## Exercise
Here you must reproduce each line of the data exactly.

## Data section
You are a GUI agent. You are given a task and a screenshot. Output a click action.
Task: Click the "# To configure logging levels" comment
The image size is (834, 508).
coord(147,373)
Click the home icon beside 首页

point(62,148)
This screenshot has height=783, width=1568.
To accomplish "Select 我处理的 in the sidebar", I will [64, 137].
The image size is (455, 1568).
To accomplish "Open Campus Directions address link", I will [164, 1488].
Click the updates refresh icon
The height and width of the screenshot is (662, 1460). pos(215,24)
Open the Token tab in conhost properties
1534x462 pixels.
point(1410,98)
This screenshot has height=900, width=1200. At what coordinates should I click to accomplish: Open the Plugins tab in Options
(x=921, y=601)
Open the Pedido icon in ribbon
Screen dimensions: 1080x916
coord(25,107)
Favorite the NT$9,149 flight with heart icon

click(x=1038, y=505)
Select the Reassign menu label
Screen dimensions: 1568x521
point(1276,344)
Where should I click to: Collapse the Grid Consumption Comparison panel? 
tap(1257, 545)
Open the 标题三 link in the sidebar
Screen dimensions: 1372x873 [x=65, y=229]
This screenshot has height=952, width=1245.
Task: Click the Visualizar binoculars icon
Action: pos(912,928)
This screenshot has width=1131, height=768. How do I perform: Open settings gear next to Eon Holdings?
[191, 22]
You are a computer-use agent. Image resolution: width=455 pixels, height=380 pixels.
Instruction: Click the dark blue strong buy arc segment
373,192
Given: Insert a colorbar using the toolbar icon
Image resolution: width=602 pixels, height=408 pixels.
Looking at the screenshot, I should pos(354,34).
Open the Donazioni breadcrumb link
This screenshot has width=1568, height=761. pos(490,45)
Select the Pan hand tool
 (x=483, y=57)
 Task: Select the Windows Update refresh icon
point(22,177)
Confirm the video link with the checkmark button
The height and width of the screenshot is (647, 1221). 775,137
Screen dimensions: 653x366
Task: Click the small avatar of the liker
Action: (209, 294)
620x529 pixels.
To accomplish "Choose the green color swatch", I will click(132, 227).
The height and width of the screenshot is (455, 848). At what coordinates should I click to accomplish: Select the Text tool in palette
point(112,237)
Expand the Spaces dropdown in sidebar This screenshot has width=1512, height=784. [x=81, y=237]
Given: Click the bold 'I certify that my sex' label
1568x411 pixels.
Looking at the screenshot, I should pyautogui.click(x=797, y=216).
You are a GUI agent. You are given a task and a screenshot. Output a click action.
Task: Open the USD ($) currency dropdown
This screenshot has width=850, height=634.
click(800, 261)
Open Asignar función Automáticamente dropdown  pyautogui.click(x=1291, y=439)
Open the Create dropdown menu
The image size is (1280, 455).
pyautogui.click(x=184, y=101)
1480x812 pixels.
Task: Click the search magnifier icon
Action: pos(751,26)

## Output of the exercise
You are a GUI agent. You are given a task and a screenshot. Output a click action.
Task: Click the "# To configure logging levels" comment
The image size is (834, 508).
coord(147,373)
Click the home icon beside 首页

point(62,148)
This screenshot has height=783, width=1568.
To accomplish "Select 我处理的 in the sidebar", I will [64, 137].
The image size is (455, 1568).
To accomplish "Open Campus Directions address link", I will [164, 1488].
Click the updates refresh icon
The height and width of the screenshot is (662, 1460). pos(215,24)
Open the Token tab in conhost properties
1534x462 pixels.
point(1410,98)
This screenshot has height=900, width=1200. At what coordinates should I click to accomplish: Open the Plugins tab in Options
(x=921, y=601)
Open the Pedido icon in ribbon
Screen dimensions: 1080x916
coord(25,107)
Favorite the NT$9,149 flight with heart icon

click(x=1038, y=505)
Select the Reassign menu label
Screen dimensions: 1568x521
point(1276,344)
Where should I click to: Collapse the Grid Consumption Comparison panel? 
tap(1257, 545)
Open the 标题三 link in the sidebar
Screen dimensions: 1372x873 [x=65, y=229]
This screenshot has height=952, width=1245.
Task: Click the Visualizar binoculars icon
Action: pos(912,928)
This screenshot has width=1131, height=768. How do I perform: Open settings gear next to Eon Holdings?
[191, 22]
You are a computer-use agent. Image resolution: width=455 pixels, height=380 pixels.
Instruction: Click the dark blue strong buy arc segment
373,192
Given: Insert a colorbar using the toolbar icon
Image resolution: width=602 pixels, height=408 pixels.
Looking at the screenshot, I should pos(354,34).
Open the Donazioni breadcrumb link
This screenshot has width=1568, height=761. pos(490,45)
Select the Pan hand tool
 (x=483, y=57)
 Task: Select the Windows Update refresh icon
point(22,177)
Confirm the video link with the checkmark button
The height and width of the screenshot is (647, 1221). 775,137
Screen dimensions: 653x366
Task: Click the small avatar of the liker
Action: (209, 294)
620x529 pixels.
To accomplish "Choose the green color swatch", I will click(132, 227).
The height and width of the screenshot is (455, 848). At what coordinates should I click to accomplish: Select the Text tool in palette
point(112,237)
Expand the Spaces dropdown in sidebar This screenshot has width=1512, height=784. [x=81, y=237]
Given: Click the bold 'I certify that my sex' label
1568x411 pixels.
Looking at the screenshot, I should pyautogui.click(x=797, y=216).
You are a GUI agent. You are given a task and a screenshot. Output a click action.
Task: Open the USD ($) currency dropdown
This screenshot has width=850, height=634.
click(800, 261)
Open Asignar función Automáticamente dropdown  pyautogui.click(x=1291, y=439)
Open the Create dropdown menu
The image size is (1280, 455).
pyautogui.click(x=184, y=101)
1480x812 pixels.
Task: Click the search magnifier icon
Action: pos(751,26)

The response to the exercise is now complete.